Iraq PM: Arab neighbours afraid of democracy

Published February 6th, 2007 - 04:19 GMT

Iraq's Prime Minister Nuri al-Maliki has claimed that some Arab regimes were afraid of democracy because they "mimicked" the dictatorship of the late president Saddam Hussein. "I know why they oppose us, because they fear extension of democracy to their shores. They have this fear because they are a copy of the dictatorship which ruled Iraq," Maliki told Iraqi military commanders Tuesday.

 

Stressing that Iraq was a unified state, Maliki called on its neighbours to solve their own issues before meddling in Iraqi issues. "Let the Arab countries look at their own people first.
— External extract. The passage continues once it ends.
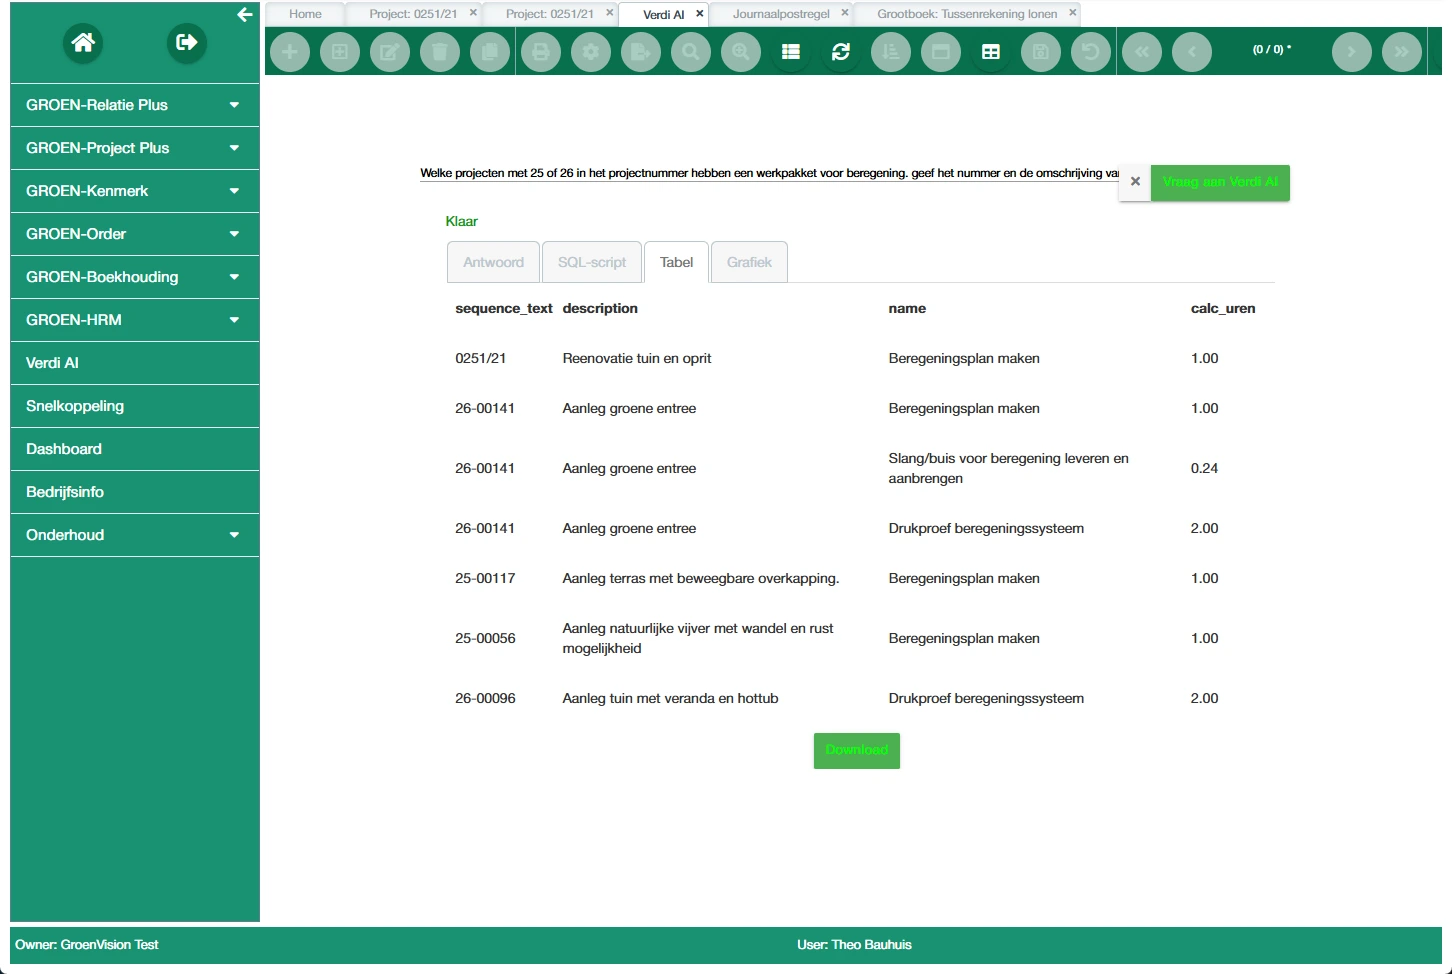Switch to the Grafiek tab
I urge them to see how they treat their majority and minority before they talk about our people," he said in an address broadcast on state-run Al-Iraqiya television and cited by AFP.

 

"We are unified, be it Shiites, Sunnis or Kurds and Christians. In fact the terrorists are unifying us in blood as they kill everybody," Maliki said.

 

The Iraqi leader also warned Arab states to stop aiding "terrorists" who have unleashed a wave of bloodshed in Iraq. "We were hoping that our brothers in neighbouring countries will be happy after our liberation from dictatorship, but unfortunately it seems they prefer to live with dictatorship in the region."